The goal of this project was to build a blood pressure cuff that inflates and deflates automatically and sends pressure readings from a pressure transducer through an Arduino to a CPU. These pressures can then be used in a MATLAB script to calculate mean arterial pressure based on pulsatile waveforms read from the pressure in the cuff.
Mean arterial pressure (MAP) is defined as the average arterial pressure during a single cardiac cycle, and it is a good indicator of blood perfusion to vital organs. The normal range for MAP is 70-110 mmHg, and if an individual has a blood pressure of 120/80, their MAP would be 93 mmHg. MAP can be determined from the pulsatile waveform collected from the pressure transducer because as the cuff is slowly deflated, the blood flowing through the brachial artery under the cuff creates a small increase in pressure in the cuff. This waveform reaches a maximum amplitude at the mean arterial pressure, so we can perform signal analysis in MATLAB to determine at what point the amplitude of the waveform reaches a maximum value.
Step 1: Purchase Materials
Pressure Transducer: Honeywell ASDXRRX005PG2A5
Blood Pressure Cuff
5 mm Tubing and compatible Y connector
Voltage Controlled Release Valve
Step 2: Block Diagram
The block diagram represents an overview of the device. The flow of information and signals is indicated by the arrows. More specific discussions of the elements in the block diagram are in the following sections.
Step 3: Set Up the Blood Pressure Cuff, Motor, and Voltage Controlled Release Valve
Use the Y connector to attach the voltage controlled valve, pressure transducer, and on of the blood pressure cuff tube. Connect the motor to the other blood pressure cuff tube. Use a power source to verify that the motor inflates the blood pressure cuff and the release valve slowly deflates it.
Step 4: Set Up the Pressure Transducer
Place the pressure transducer in the breadboard. Connect the pressure transducer to the arduino as shown. Connect the motor (air pump) and release value to the breadboard as depicted.

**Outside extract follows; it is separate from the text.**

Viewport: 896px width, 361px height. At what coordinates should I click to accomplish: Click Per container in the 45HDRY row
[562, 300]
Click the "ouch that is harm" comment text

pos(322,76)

Step 5: Code for Pressure Transducer
This is the arduino code for converting the output of the pressure transducer into pressures in mmHg. These pressures are then displayed in the serial monitor.
Step 6: Code for Calculating Mean Arterial Pressure
My MATLAB code takes the data copied from the output of the serial monitor and assigns it to a vector named “BPdata,” and then plots the waveform. In order to remove the DC effect, we need to run it through a high pass filter. We used a bandpass filter in case there was any high-frequency noise that we wanted to eliminate. We chose cutoff frequencies of 0.5 and 5 Hertz because the frequency of our signal is at the frequency of the patient’s heart rate which is close to 1 Hz. We then applied this filter to the data, and then found the peaks of the filtered data. The maximum amplitude of the waveform occurs at the highest peak, so we found the index of the highest peak and used it to find the mean arterial pressure from our original data.